Sewerage systems in Gauteng were operating at 102% (of design capacity), and there were still 224 264 households there waiting to be linked to the system.
The adequacy of water pipes to provide individual stands with water (i.e. reticulation) stood at only 68% in the Eastern Cape, while Gauteng (98%), Northern Cape (94%) and Mpumalanga (90%) were the only three provinces above 90%.
Drinking water quality was unacceptable in KwaZulu-Natal, Mpumalanga, North West and the Northern Cape, while all provinces had unacceptably high water losses owing to leakages. Water resources in most provinces were stretched and Limpopo, North West and Northern Cape had exploited theirs fully.
In spite of this, water losses in all municipalities were 'unacceptably' higher than 25%. (The acceptable international water loss standard is between 10% and 15%.)
Limpopo has the worst sanitation reticulation level at just 34%.
Chief among the reasons identified for the current crisis were a lack of planning and budgeting by councillors, the awarding of contracts to inexperienced contractors, lack of skilled officials to operate facilities, inability of officials to budget for and operate infrastructure, vacant managerial and operational posts, lack of technical ability to plan and manage capital-intensive water services projects, mostly unqualified controllers, lack of financial skills, and poor money management.
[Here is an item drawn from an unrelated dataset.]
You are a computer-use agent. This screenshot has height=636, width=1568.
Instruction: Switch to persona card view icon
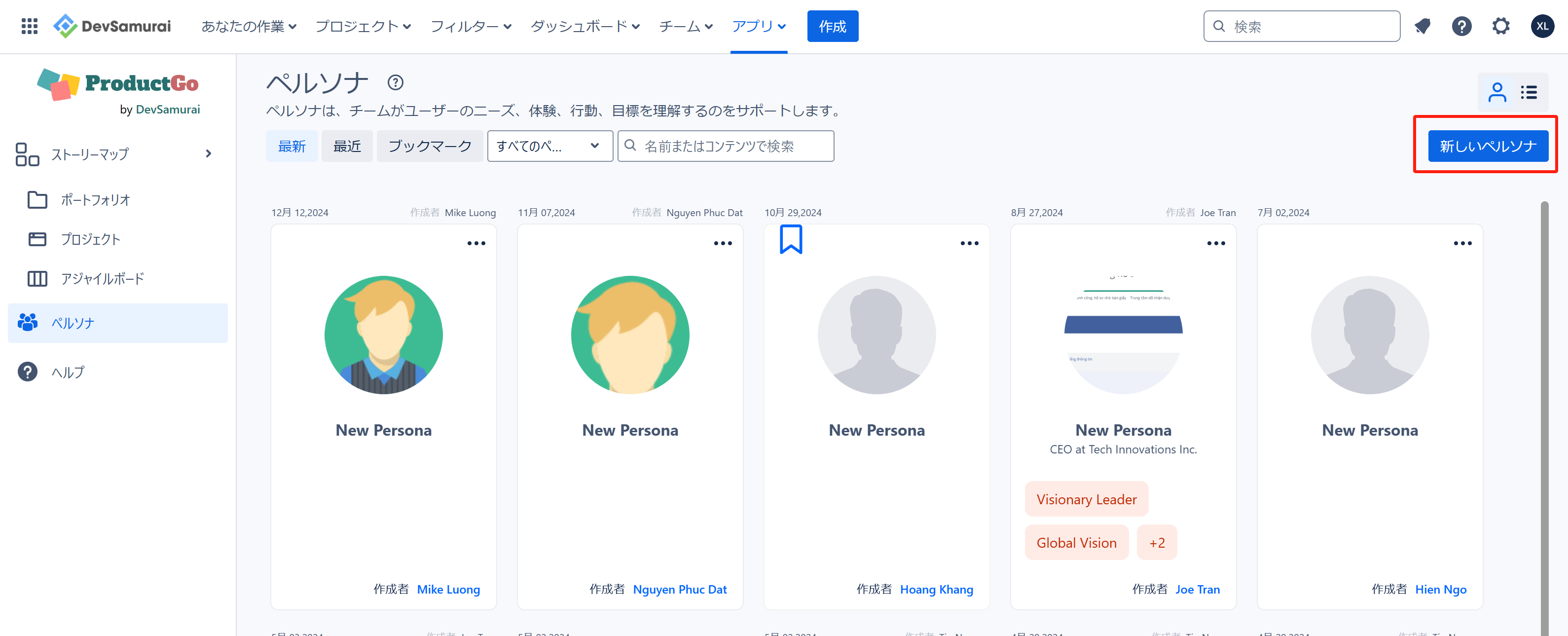1497,93
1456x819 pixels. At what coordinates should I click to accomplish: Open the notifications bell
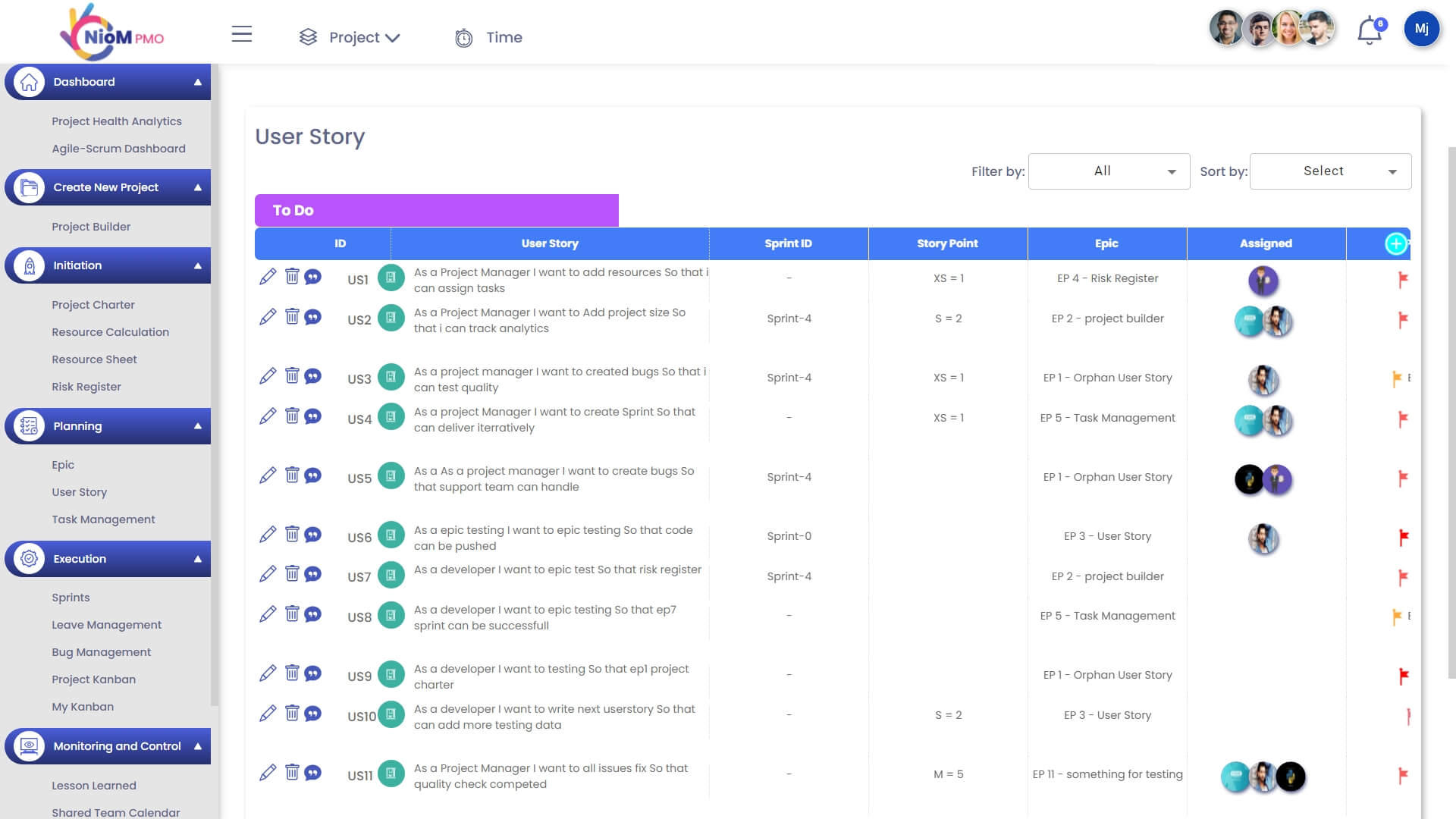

Dr Danie Wium, head of Aurecon's water division, told Izindaba that 'a confluence of situations' led to the existing mess. 'Old equipment should have been replaced and the other aspect is that there needs to be urgent consolidation and realignment of responsibilities for this thing going from national to local government.'
The report recommends a short-term strategy of establishing a joint task team to rescue those municipalities identified as critical and to classify others according to service delivery failure, institutional capacity, budget spend and operations and maintenance budget.
Getting on with it
Aurecon recommended that a final list of those municipalities requiring immediate intervention, backed by a plan of action, should be handed to the relevant minister 'within 2 weeks' and then implemented.
Speaking nearly 3 months after the report was completed, Vika would only say that her department was 'acting on this'.
Pressed on how deeply the health department was involved, she said that 'for now' Mr Africa's priority was facilitating strategic partnerships to address those issues identified.
However, her department and the DWAF worked with the health department 'whenever you have incidents like those babies dying and it comes to everyone's attention'.
Explaining the genesis of the audit, she said Shiceko 'opened the door to work with the AHI' in January. Pilot studies began on municipalities that were 'very critical' at Marble Hall (Mpumalanga), Okoukama (near Jeffrey's Bay in the Eastern Cape) and Emfuleni (Gauteng).
When the minister took this initial pilot report to Parliament 'complaints came in from all directions', so he commissioned the Aurecon audit to 'get to the root cause and determine how much government would need to deal with the problem overall'.
Professor Sanders said sanitation provision had worsened in Africa over the past decade and South Africa was a microcosm of this. Diarrhoeal and other sanitation-related diseases were unlikely to be overcome or controlled until sanitation, water and hygiene issues were properly dealt with.
'It becomes really frightening when you look at Cape Town (the Red Cross Children's Hospital data) where services are, by comparison (with municipalities cited in the report), excellent,' he added.
(1.) Bateman C. Incompetent maintenance/inept response--eighty more Eastern-Cape babies die. SAMJ 2008; 98: 429-430.